=== PROBLEMS AND TASKS ===
1. Reproduce everything from "I've been trying" down to "packaged with Flume." in the passage on embedding Flume in Log4j 2.
2. Answer these questions using the passage on embedding Flume in Log4j 2.
(a) Into what syntax does the passage say a configuration written in XML or JSON must be converted?
(b) According to the passage, in what construct are the Sources, Sinks and Channels all defined?
(c) What does the writer say the annotations were used to identify?

=== EXERCISE PASSAGE ===
I have a slightly different take on this.

I've been trying to embed Flume within the Log4j 2 client and have found that 
things that look like they are extendable actually aren't and that Flume 
configuration is actually pretty brittle (the properties don't seem to be 
isolated to one place but percolate through several), such that if you want to 
create a configuration using XML, JSON or anything else you are forced to 
convert that into the property syntax.  I've also noticed that the Sources, 
Sinks and Channels are all defined in enums - another brittle construct that 
puts third party add-ons at a disadvantage from stuff packaged with Flume.

I tackled a lot of these issues in Log4j 2 and came up with different solutions 
for them.  I used annotations, but not specifically to mark things as public or 
private but to identify "plugins".  For example, Sources, Sinks and Channels 
could all be annotated and be made available by a short name specified on the 
annotation which would get rid of the need for the enums.  Of course, these 
also identify components that can be used as models for developers and users to 
emulate to add their own components.

=== SUPPLIED INFORMATION ===
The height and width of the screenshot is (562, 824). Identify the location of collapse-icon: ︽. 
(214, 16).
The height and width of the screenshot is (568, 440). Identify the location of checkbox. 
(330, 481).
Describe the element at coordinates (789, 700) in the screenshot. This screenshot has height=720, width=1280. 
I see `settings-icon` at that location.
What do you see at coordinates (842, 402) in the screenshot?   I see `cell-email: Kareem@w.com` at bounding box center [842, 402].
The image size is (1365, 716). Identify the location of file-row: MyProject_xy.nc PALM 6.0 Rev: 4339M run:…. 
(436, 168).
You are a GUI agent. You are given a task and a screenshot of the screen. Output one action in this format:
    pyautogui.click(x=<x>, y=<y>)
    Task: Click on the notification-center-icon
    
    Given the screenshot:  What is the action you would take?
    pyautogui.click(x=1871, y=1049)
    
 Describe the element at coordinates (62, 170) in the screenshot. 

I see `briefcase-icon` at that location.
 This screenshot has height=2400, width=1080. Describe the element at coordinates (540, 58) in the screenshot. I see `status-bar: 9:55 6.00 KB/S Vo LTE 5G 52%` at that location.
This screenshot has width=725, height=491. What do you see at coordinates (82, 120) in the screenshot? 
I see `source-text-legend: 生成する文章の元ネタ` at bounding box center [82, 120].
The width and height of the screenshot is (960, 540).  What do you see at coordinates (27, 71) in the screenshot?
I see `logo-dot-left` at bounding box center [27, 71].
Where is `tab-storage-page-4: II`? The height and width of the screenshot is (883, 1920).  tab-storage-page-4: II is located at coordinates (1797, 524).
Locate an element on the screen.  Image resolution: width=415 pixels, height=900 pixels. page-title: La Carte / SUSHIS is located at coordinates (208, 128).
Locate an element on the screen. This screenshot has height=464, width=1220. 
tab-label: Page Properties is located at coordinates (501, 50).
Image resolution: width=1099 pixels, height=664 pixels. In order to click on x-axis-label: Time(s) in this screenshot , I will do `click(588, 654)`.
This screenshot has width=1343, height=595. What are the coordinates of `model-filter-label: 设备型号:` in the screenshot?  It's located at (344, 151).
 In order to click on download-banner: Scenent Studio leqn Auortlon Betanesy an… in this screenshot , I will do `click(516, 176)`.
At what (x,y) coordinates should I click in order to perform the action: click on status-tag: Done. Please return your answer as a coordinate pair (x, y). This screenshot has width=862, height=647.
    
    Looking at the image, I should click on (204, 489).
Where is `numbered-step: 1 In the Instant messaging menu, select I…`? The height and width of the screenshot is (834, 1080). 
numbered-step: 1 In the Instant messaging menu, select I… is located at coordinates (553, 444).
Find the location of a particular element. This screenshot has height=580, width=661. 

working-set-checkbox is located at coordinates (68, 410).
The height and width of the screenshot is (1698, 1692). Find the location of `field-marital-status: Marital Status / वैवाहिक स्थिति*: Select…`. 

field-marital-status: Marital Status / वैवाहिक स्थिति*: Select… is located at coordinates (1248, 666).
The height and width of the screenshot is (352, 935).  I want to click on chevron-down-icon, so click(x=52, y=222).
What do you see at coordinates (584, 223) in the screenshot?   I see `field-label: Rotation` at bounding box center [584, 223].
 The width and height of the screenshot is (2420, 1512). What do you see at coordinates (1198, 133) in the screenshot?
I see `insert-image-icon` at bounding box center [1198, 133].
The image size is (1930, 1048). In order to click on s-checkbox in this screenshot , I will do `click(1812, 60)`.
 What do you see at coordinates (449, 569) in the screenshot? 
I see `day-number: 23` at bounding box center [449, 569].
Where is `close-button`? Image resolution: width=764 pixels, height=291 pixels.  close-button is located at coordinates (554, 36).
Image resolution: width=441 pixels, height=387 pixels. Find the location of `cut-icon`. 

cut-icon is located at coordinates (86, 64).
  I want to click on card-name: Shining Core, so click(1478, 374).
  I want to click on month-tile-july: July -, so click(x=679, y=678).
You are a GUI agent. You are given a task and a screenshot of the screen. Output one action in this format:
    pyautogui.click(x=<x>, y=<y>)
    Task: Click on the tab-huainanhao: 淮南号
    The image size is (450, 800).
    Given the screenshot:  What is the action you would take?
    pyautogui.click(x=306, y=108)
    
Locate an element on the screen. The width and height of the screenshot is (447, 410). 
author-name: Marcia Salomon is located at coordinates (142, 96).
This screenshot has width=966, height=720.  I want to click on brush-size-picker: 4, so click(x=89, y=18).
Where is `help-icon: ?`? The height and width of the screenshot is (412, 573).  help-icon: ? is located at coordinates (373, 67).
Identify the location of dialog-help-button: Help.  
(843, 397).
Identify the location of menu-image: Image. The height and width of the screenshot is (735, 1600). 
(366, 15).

=== LIST OF ANSWERS ===
1.
I've been trying to embed Flume within the Log4j 2 client and have found that 
things that look like they are extendable actually aren't and that Flume 
configuration is actually pretty brittle (the properties don't seem to be 
isolated to one place but percolate through several), such that if you want to 
create a configuration using XML, JSON or anything else you are forced to 
convert that into the property syntax.  I've also noticed that the Sources, 
Sinks and Channels are all defined in enums - another brittle construct that 
puts third party add-ons at a disadvantage from stuff packaged with Flume.

2.
(a) The property syntax.
(b) Enums.
(c) "Plugins."